"Almost ready!" she added brightly as she sliced carefully through the second tomato. Surely, her heart shouldn't flutter this much from one silly kitchen mistake. Then it could be some other reason. Maybe it was silly, but Ben's wild suppositions gave her the creeps.
She had thought that her attraction to Ben had been what had been bothering her. Could ghosts actually be influencing their actions?
****
Ben watched as Corrie bustled about the kitchen cleaning up after their quick lunch. Corrie certainly had a domestic streak, he decided as he remembered the way she had produced the tomato sauce out of practically nothing two nights before. Too bad she wasn't as creative with the ideas he'd been feeding her. He shook his head.
"Are you sure you don't want me to help you clean up?" Ben wasn't crazy about kitchen duty, but his mama back in Enterprise, Alabama, would have a fit if she suspected he hadn't offered.

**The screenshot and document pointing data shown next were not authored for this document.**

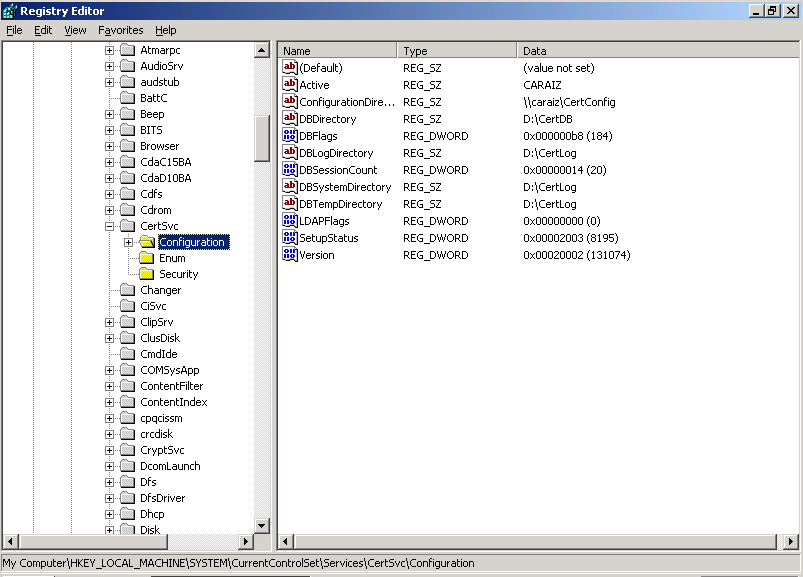Viewport: 803px width, 577px height.
Task: Expand the Atmarpc key node
Action: click(110, 50)
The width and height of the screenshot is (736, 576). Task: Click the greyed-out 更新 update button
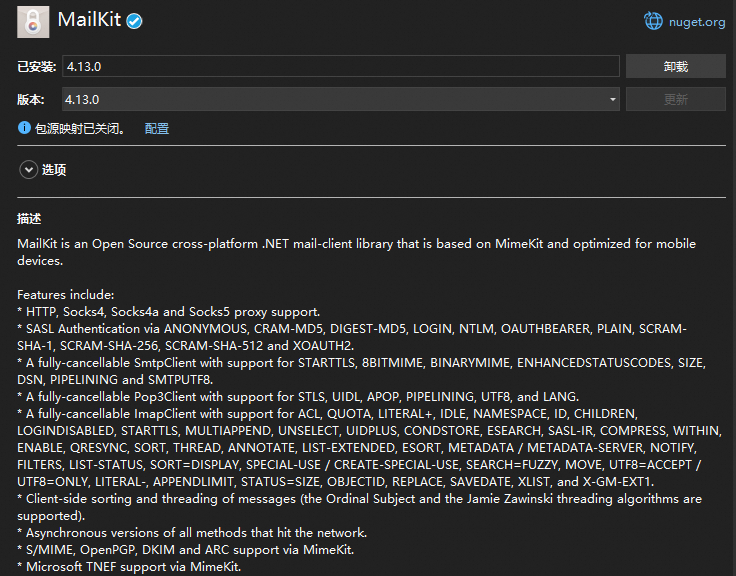[675, 99]
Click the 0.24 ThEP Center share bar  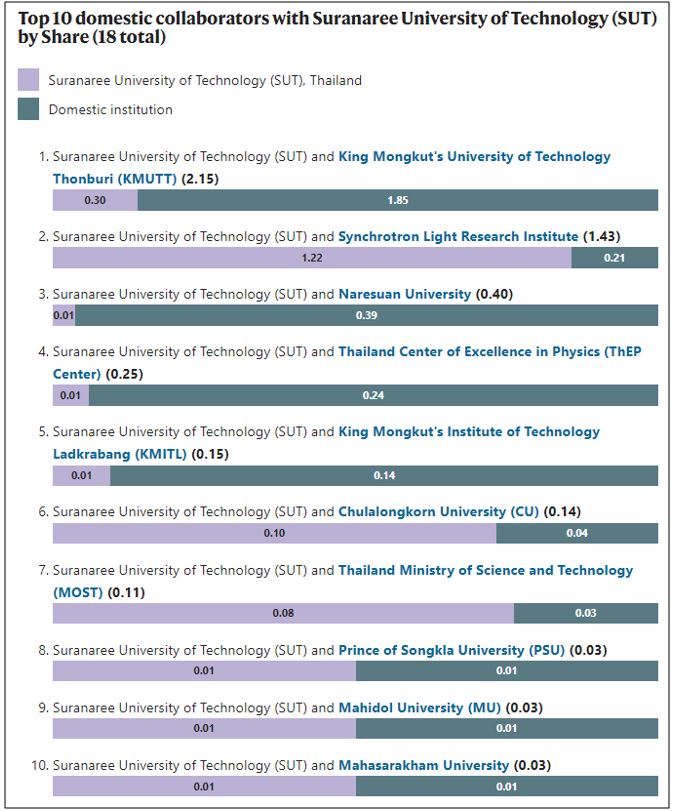point(373,395)
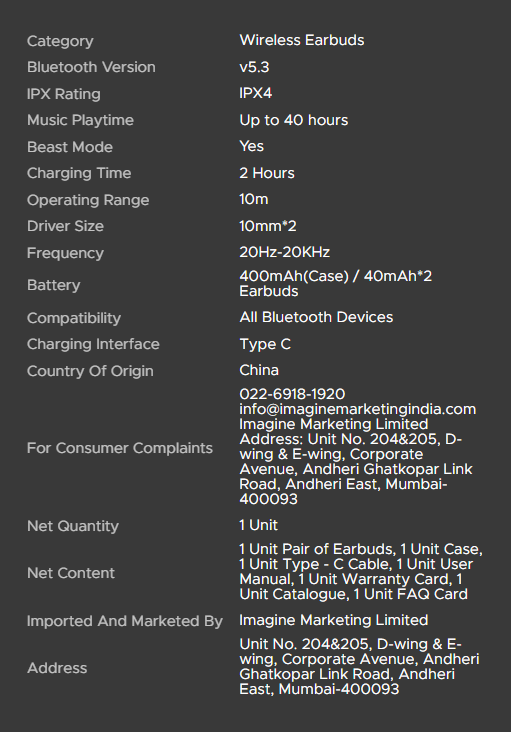This screenshot has width=511, height=732.
Task: Click the phone number 022-6918-1920
Action: [292, 394]
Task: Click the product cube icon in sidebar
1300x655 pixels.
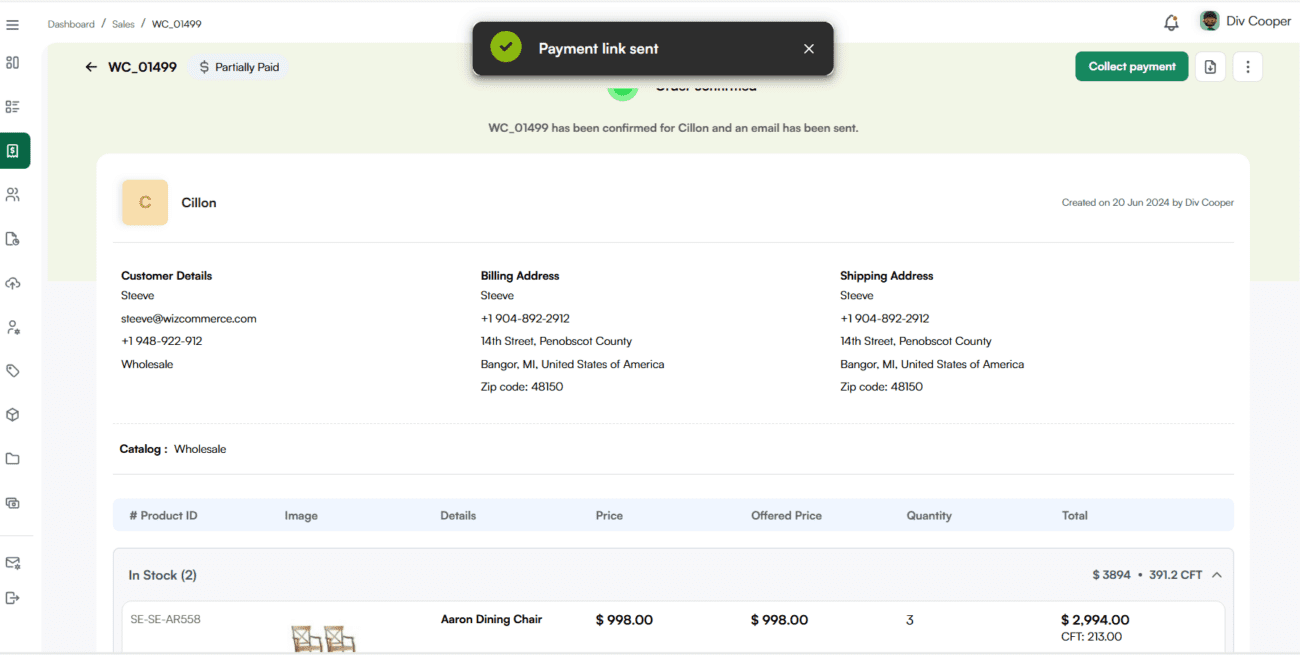Action: tap(13, 414)
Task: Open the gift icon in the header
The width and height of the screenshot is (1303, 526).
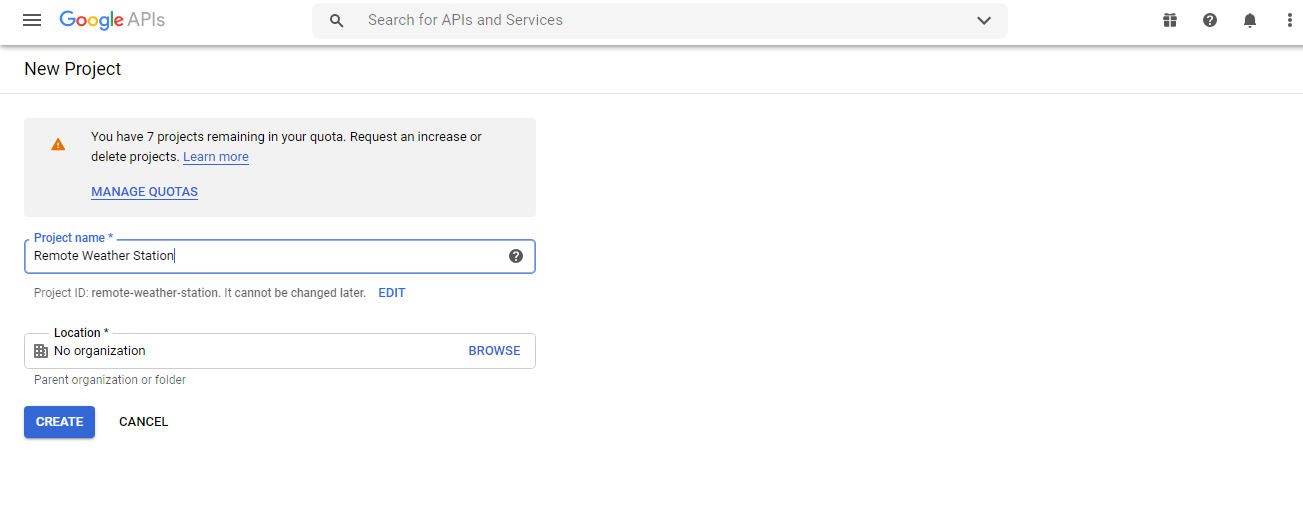Action: point(1170,20)
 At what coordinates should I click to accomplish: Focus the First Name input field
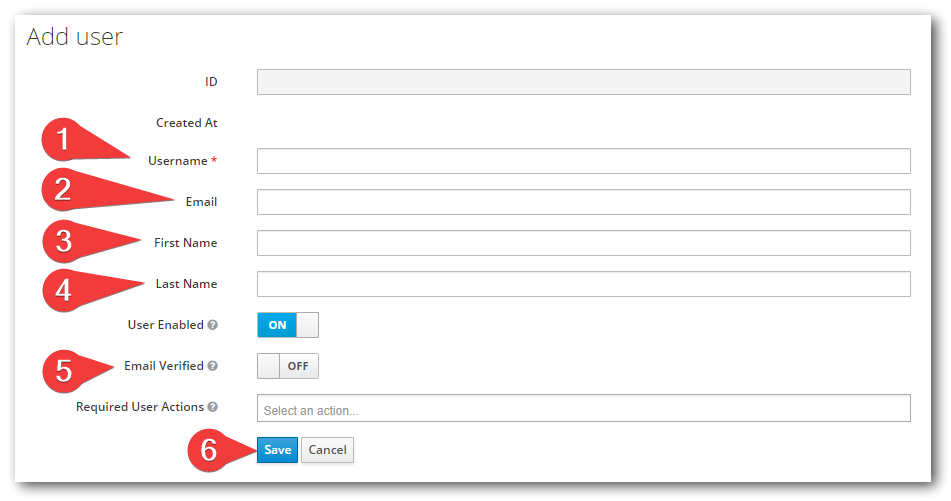point(583,243)
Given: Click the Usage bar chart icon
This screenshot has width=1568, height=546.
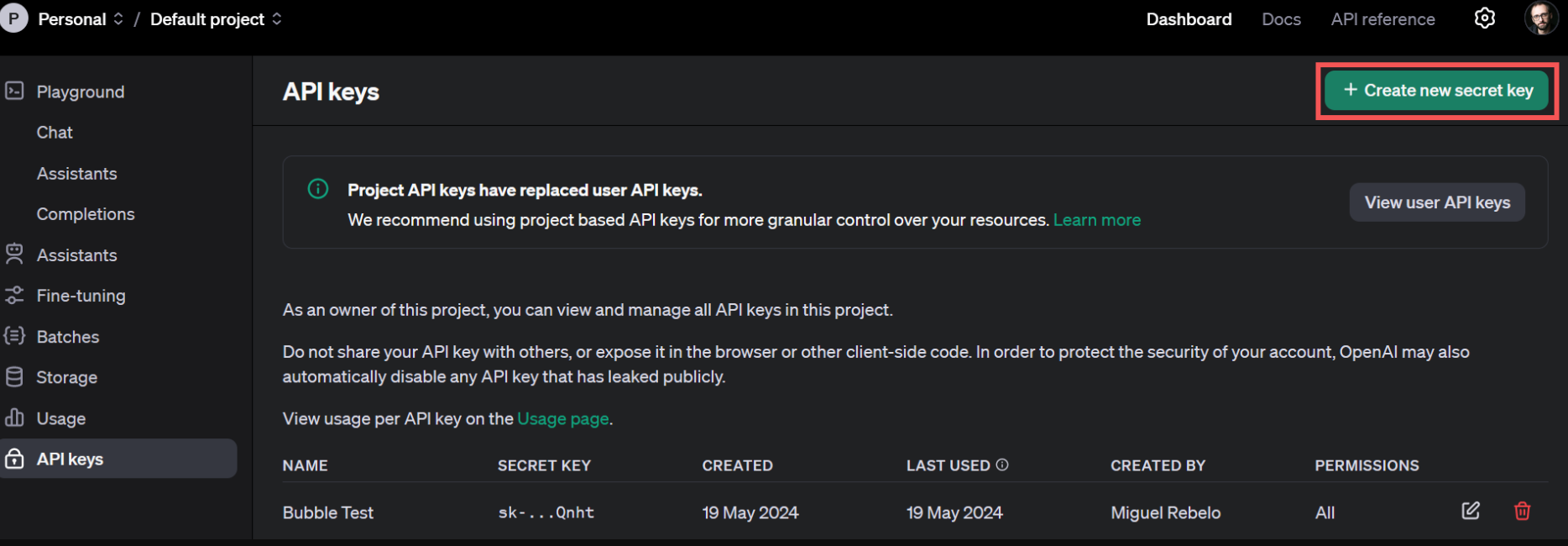Looking at the screenshot, I should (14, 417).
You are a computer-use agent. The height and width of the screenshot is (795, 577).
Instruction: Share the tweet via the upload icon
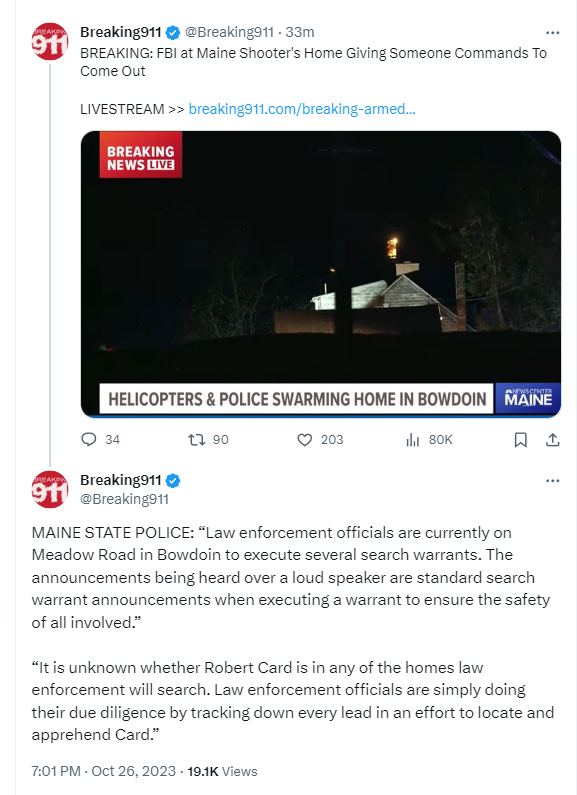pos(553,440)
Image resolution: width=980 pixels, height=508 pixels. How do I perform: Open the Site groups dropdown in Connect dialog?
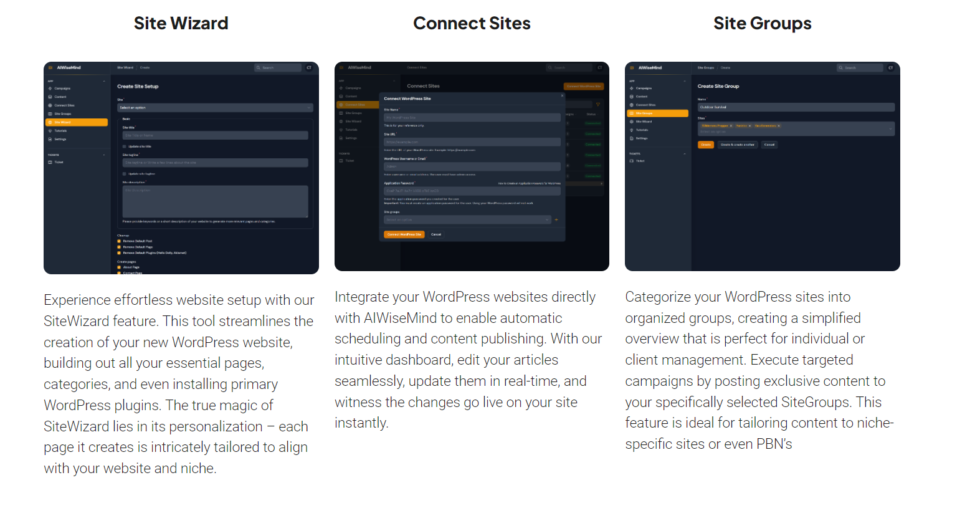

Corrie glanced back over her shoulder, smiling from behind a flyaway strand of hair. "There's not that much left to do here and, to paraphrase an old saying, too many cleaners make a bigger mess. You just sit back and enjoy your tea." She returned to her work.
Ben traced a design in the condensation on Corrie's tea glass, left unattended across from him. He sipped at his iced tea and admired the graceful, economic moves Corrie made as she stacked the few dishes in the machine, covered the tray of remaining lunchmeats, and wiped down the counter. He noticed everything about her, and as he'd spent time with her, he'd grown to appreciate and like the person she was as much as he'd first been drawn by some sort of hormonal or chemical attraction.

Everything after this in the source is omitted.